As someone who has a layman's understanding of neural networks, and who did some neural network programming ~20 years ago before the real explosion of the field, can someone point to some resources where I can get a better understanding about how this magic works?
I mean, from my perspective, the skill in these (and DALL-E's) image reproductions is truly astonishing. Just looking for more information about how the software actually works, even if there are big chunks of it that are "this is beyond your understanding without taking some in-depth courses".
> I mean, from my perspective, the skill in these (and DALL-E's) image reproductions is truly astonishing.
A basic part of it is that neural networks combine learning and memorizing fluidly inside them, and these networks are really really big, so they can memorize stuff good.
So when you see it reproduce a Shiba Inu well, don’t think of it as “the model understands Shiba Inus”. Think of it as making a collage out of some Shiba Inu clip art it found on the internet. You’d do the same if someone asked you to make this image.
It’s certainly impressive that the lighting and blending are as good as they are though.
> these networks are really really big, so they can memorize stuff good.
People tend to really underestimate just how big these models are. Of course these models aren't simply "really really big" MLPs, but the cleverness of the techniques used to build them is only useful at insanely large scale.
I do find these models impressive as examples of "here's what the limit of insane amounts of data, insane amounts of compute can achieve with some matrix multiplication". But at the same time, that's all they are.
What saddens me about the rise of deep neural networks is it is really is the end of the era of true hackers. You can't reproduce this at home. You can't afford to reproduce this one in the cloud with any reasonable amount of funding. If you want to build this stuff your best bet is to go to top tier school, make the right connections and get hired by a mega-corp.

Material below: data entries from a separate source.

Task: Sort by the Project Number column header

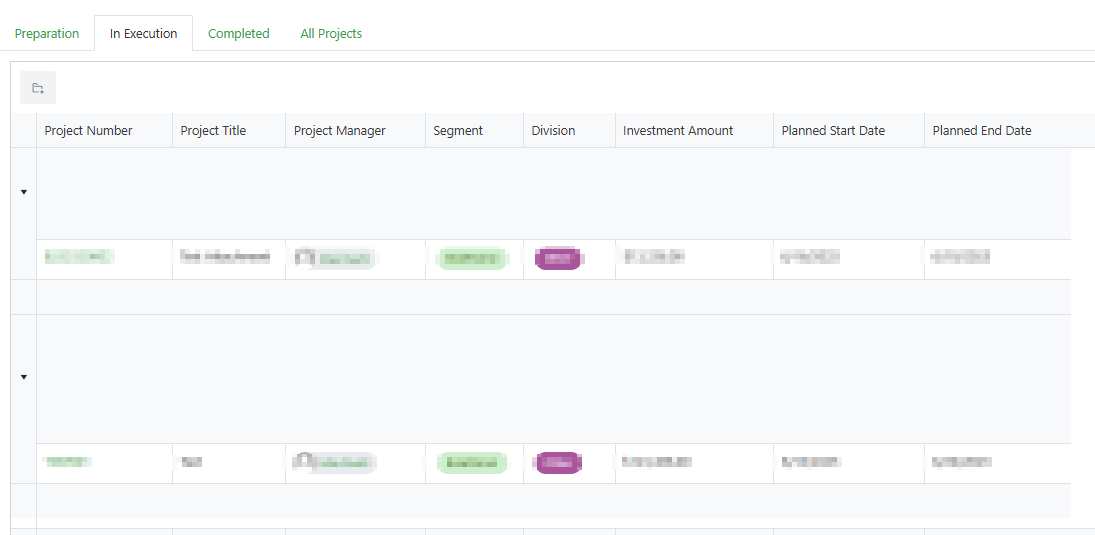Action: [88, 130]
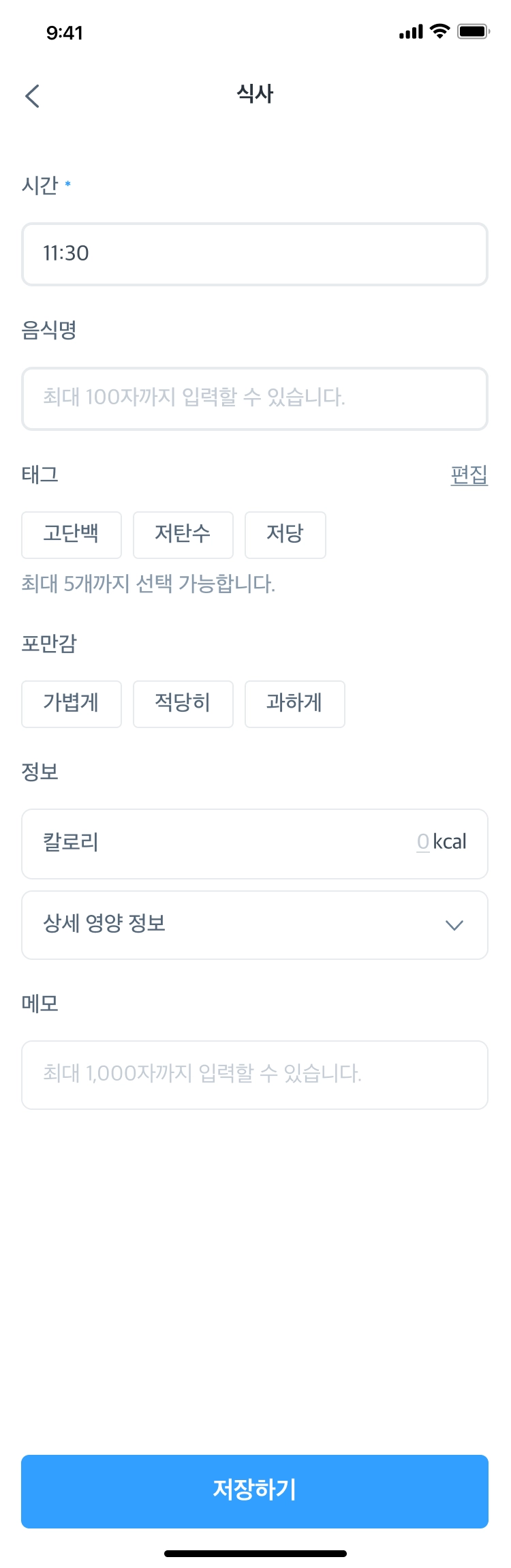This screenshot has width=511, height=1568.
Task: Tap the 편집 link for tags
Action: click(469, 474)
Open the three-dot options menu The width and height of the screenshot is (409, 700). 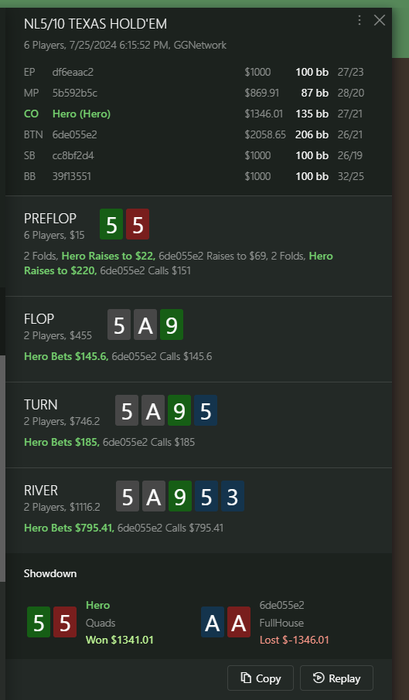click(x=359, y=20)
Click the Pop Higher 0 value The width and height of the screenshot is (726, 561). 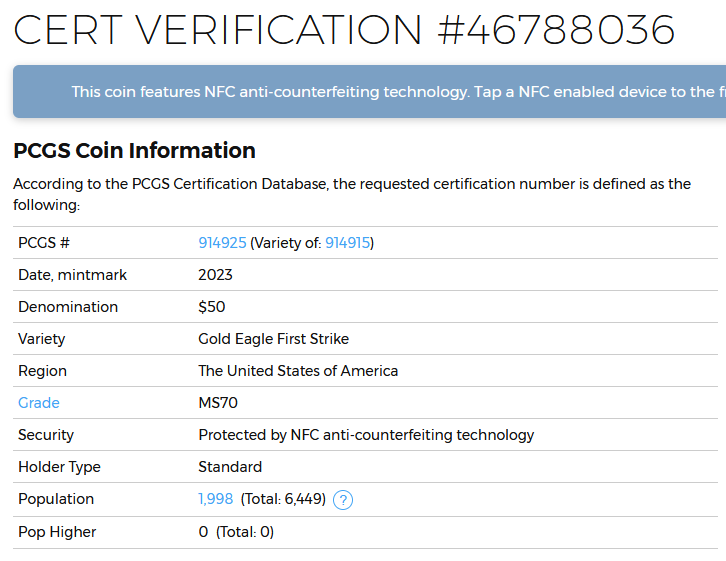tap(203, 532)
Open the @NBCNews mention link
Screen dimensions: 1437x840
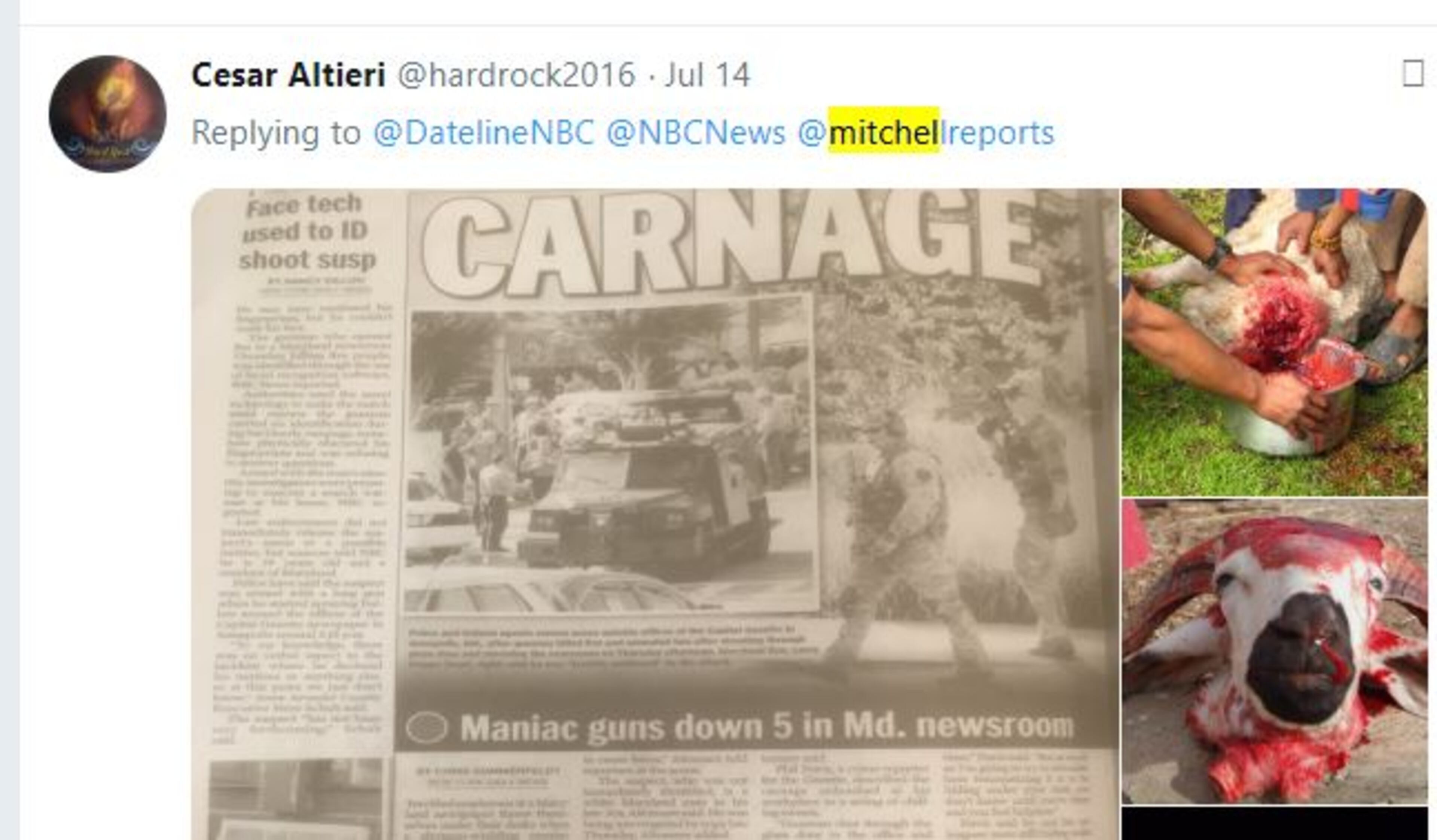[696, 133]
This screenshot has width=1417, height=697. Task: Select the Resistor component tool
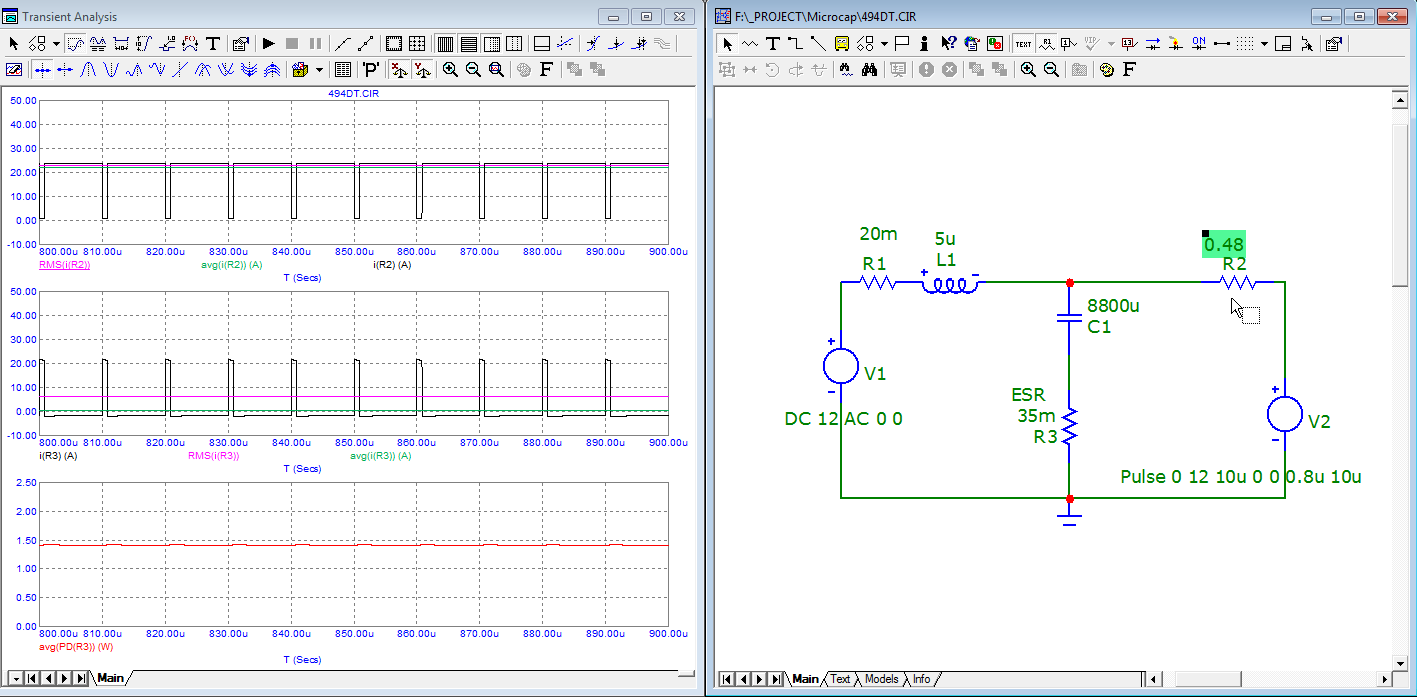coord(749,44)
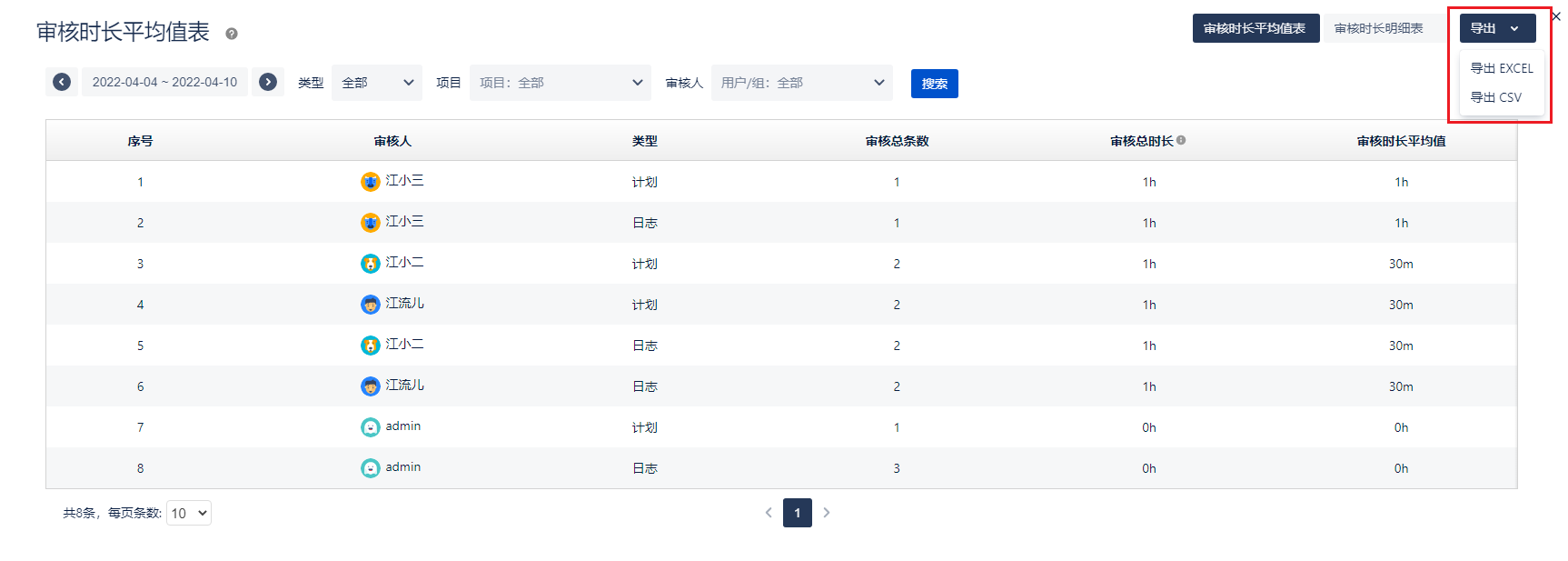Advance to next week date range arrow
The height and width of the screenshot is (561, 1568).
click(268, 82)
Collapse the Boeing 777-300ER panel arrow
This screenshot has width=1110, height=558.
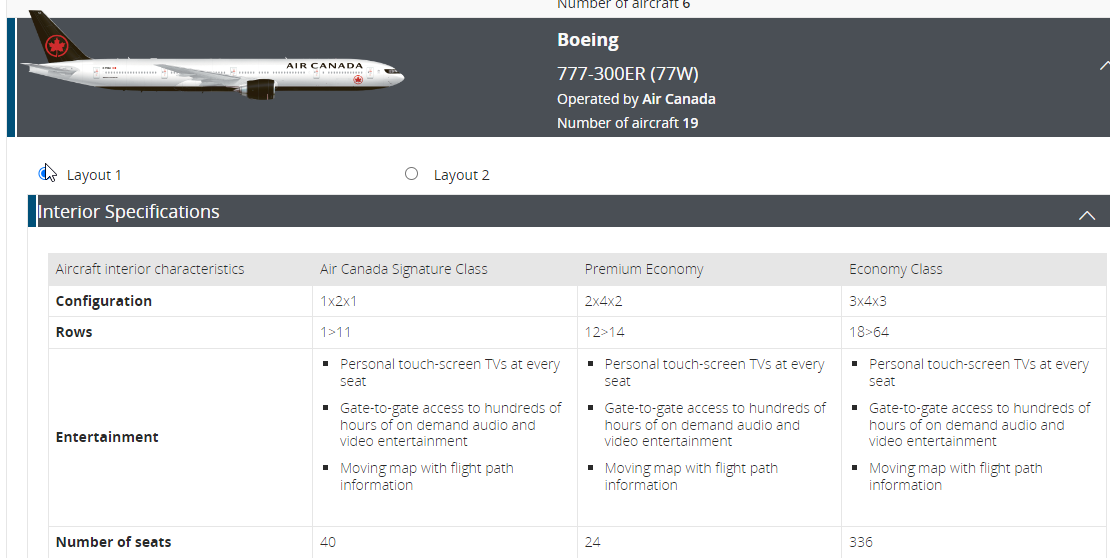[1104, 66]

But the real tragedy here is that the output of this is honestly only interesting it if it's the work of some hacker fiddling around in their spare time. A couple of friend hacking in their garage making images of raccoon painting is pretty cool. One of the most powerful, well funded, owners of the likely the most compute resources on the planet doing this as their crowning achievement in AI... is depressing.
Other funding models are possible as well, in the grand scheme of things the price for these models is small enough.